SUPPLIED INFORMATION:
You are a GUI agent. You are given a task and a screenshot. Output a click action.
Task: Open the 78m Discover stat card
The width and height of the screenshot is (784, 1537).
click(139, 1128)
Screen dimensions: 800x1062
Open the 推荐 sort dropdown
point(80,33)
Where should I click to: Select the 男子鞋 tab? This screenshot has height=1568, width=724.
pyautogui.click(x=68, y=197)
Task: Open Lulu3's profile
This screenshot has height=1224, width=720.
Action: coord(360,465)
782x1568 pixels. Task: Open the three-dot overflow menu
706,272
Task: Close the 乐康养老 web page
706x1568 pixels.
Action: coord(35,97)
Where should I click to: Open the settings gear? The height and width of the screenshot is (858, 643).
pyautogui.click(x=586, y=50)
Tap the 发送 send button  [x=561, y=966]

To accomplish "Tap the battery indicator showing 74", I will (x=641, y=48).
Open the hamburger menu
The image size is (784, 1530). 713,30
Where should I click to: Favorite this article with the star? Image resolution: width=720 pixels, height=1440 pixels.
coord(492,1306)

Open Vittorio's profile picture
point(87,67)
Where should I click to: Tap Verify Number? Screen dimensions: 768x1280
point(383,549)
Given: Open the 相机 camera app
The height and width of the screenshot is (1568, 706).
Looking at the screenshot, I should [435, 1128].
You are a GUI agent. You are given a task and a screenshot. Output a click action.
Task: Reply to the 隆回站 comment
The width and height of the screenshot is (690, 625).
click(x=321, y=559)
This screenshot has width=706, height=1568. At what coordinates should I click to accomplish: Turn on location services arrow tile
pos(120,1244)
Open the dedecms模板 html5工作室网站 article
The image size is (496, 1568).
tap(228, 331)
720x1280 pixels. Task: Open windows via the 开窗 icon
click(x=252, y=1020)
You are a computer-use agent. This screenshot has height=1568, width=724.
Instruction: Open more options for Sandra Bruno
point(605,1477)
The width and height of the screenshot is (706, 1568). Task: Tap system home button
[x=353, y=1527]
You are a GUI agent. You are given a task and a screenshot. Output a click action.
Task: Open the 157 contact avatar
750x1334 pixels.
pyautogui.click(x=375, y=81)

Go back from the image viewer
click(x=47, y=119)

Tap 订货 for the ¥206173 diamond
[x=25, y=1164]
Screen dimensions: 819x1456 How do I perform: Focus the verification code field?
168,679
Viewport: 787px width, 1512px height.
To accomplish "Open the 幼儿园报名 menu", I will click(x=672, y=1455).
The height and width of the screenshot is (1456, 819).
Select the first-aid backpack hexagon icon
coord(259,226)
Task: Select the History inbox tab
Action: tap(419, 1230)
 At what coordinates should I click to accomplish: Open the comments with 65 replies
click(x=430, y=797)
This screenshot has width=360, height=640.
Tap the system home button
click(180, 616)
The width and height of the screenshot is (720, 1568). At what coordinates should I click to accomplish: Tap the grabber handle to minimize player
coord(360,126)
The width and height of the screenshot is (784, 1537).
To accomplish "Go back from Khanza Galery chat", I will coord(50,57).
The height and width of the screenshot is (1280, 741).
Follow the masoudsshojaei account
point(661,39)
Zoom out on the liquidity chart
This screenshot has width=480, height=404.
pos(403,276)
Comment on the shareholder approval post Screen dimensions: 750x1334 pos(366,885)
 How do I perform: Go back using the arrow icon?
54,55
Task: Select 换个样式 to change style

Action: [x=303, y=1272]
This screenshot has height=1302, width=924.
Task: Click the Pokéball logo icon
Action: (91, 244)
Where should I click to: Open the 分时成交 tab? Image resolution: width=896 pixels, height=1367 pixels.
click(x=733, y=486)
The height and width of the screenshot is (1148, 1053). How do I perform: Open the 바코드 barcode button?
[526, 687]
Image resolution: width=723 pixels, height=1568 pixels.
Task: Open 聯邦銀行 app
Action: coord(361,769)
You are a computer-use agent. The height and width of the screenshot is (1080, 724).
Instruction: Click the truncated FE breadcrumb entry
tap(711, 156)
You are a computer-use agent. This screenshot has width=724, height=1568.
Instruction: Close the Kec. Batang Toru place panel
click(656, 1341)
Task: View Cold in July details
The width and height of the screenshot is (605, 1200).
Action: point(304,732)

WORK TO DO:
How many lines in the data above contain the word "should"? Reply with the number alone.

RESPONSE TO THE TASK:
9